(Beginning of EXTRACTED TEXT)

My logic was handled in this order, I pre-calculated some other stuff before:

  • spawnKillMoveRecyclers(); // detect winning recycler
  • staleMateDetection(); // seems obvious
  • cellsCallFreeDefendersWithAllyTilesOnly(); // units from the back support defense
  • spawnDefenseRecyclers(); // I aimed for 1 recycler per turn
  • captureNeighbourBorderTiles(); // was used for capturing border instead of staying and defending
  • comboAttack(); // 2 tiles that have more units than 1 common enemy tile
  • allInWhenSurrounded(); // when number of robots grew and one tile is surrounded by enemy I just send enough units to the tile with lowest amount of units while leaving enough to defend a small attack
  • stayToDefend(); // obvious, keeping the “border” stable
  • moveToBorder(); // was used mostly before the main fight to target border tiles, kind of like hungarian algorithm but simpler
  • moveToNeutralsDuringStalemate(); // it does what it says
  • myCellsCallDefenders(); // surrounding tiles that do not use robots for anything support the defense
  • summonToProtect(); // if there is not enough defense before then we summon there, usually we summon first where I have least robots like 0 v 1
  • spawnMacroRecyclers(); // if we still have money then I try to gain advantage by making recyclers based on some equation. This had a lot of potential like difference in cells but I mostly focused on scrap gained.
  • captureNeutralTilesInDirectFight(); // usually it’s better to move to a neutral tile on the enemy side of map and spread than move to enemy and die to a defender
  • moveToEnemyTilesDuringFight(); // if we didn’t use robots before, then we attack
  • summonToFlank(); // spawn nearby cells where enemy has no units and can be captured
  • moveToCapture(); // if we didn’t “spend” robots before they move to some tiles (usually they were already used)
  • moveToNeighbours(); // before fight starts, I guess if nothing was picked before then I just move to a neighbour that leads to the center
  • spawnAtBorders(); // only spawn that is not defense - it depends on the surrounding tile value, enemy units and my units
  • unitsMoveToWhateverTheyCan(); // this should not be used but if units did not move then they are sent to whatever they find, usually during stalemate or “captured” areas

For me it’s more fun to code in the beginning than to optimize the last 5% of my bot but maybe in one of the future contests I will try to aim for something more than just legend.
Congratulations to everyone who reached legend, it definitely was not easy this time due to length of the contest.

12 Likes

Here’s an overview of my strategy for this competition: GitHub - delineate/cg-2022-fall-challenge-strategy

29 Likes

148 Gold

My bot is pretty simple and have following steps:

  1. Calculate utility information
    Calculate useful info for the current step, e.g. amount of time left for tiles near recyclers and detect isolated “islands” of the field:
  • If all tiles on the island have single owner, ignore them
  • If there is only my and neutral tiles - mark them as low priority
  • All other tiles are high priority
  1. Build recyclers
    Building has two modes:

    • Before contacting the enemy - build recyclers on any owned field every few steps. Recyclers that will destroy least amount of neighbouring cells have higher priority.

(End of EXTRACTED TEXT)
(Beginning of PROVIDED DATA)

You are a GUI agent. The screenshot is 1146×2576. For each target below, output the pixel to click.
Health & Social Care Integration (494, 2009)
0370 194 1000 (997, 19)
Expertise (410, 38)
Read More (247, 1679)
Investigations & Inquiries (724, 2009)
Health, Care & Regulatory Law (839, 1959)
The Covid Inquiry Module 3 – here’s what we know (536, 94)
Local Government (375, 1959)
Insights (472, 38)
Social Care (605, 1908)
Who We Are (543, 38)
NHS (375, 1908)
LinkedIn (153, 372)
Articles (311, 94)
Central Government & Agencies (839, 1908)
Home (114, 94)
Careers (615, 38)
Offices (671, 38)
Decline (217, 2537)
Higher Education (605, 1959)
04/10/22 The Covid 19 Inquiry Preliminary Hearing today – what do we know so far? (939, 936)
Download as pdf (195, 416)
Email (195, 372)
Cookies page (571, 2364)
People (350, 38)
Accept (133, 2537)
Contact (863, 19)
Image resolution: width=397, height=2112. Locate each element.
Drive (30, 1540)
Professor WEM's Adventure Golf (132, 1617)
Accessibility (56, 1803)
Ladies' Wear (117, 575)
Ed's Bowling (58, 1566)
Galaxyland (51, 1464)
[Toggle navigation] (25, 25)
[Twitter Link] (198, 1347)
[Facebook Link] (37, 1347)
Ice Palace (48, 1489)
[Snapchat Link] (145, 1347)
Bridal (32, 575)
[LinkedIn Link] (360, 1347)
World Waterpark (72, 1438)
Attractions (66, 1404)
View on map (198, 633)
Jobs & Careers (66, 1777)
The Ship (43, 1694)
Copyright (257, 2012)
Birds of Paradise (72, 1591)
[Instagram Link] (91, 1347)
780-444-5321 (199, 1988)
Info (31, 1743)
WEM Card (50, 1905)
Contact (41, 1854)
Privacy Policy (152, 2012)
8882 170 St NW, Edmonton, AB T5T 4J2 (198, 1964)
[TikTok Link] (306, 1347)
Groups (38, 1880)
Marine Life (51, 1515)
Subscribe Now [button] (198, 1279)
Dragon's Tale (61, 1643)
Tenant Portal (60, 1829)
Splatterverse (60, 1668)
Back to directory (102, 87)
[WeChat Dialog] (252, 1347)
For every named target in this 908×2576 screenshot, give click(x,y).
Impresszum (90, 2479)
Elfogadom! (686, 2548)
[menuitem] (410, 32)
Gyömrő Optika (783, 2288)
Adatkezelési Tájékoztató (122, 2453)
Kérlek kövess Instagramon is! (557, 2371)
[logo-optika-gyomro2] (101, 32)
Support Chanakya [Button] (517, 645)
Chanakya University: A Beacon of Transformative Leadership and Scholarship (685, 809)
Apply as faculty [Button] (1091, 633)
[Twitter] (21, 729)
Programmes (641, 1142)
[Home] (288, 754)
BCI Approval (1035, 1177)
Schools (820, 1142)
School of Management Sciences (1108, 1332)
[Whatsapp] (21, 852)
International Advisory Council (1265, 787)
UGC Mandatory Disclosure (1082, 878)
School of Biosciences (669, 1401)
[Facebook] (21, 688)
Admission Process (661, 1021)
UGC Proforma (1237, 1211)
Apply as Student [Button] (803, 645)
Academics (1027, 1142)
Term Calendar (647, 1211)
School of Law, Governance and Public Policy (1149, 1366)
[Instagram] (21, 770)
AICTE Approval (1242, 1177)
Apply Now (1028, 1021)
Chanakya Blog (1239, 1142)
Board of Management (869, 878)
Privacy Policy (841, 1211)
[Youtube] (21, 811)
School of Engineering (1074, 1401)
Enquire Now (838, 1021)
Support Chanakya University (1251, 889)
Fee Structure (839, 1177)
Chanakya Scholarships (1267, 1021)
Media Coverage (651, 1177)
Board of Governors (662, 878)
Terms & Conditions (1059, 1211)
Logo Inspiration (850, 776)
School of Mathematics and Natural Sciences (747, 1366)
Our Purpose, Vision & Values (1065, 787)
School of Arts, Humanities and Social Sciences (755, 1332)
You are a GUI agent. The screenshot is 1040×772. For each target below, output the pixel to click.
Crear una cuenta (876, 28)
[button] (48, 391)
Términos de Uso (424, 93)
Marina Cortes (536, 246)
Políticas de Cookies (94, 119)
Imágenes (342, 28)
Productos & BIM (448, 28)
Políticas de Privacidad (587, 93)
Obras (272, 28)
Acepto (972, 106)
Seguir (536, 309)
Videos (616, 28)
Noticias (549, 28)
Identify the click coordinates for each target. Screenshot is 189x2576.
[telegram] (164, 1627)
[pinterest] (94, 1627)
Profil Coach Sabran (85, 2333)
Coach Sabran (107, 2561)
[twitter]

(End of PROVIDED DATA)

▶ _EXERCISE 1_:
In the contest strategy posts, translate this sentence into Spanish: "Congratulations to everyone who reached legend, it definitely was not easy this time due to length of the contest."
▶ _EXERCISE 2_:
Reproduce the contest strategy posts from "My bot is pretty" up to and including "have higher priority.".

▶ _TASK SOLUTION 1_:
Felicidades a todos los que llegaron a legend, definitivamente no fue fácil esta vez debido a la duración del concurso.

▶ _TASK SOLUTION 2_:
My bot is pretty simple and have following steps:

  1. Calculate utility information
    Calculate useful info for the current step, e.g. amount of time left for tiles near recyclers and detect isolated “islands” of the field:
  • If all tiles on the island have single owner, ignore them
  • If there is only my and neutral tiles - mark them as low priority
  • All other tiles are high priority
  1. Build recyclers
    Building has two modes:

    • Before contacting the enemy - build recyclers on any owned field every few steps. Recyclers that will destroy least amount of neighbouring cells have higher priority.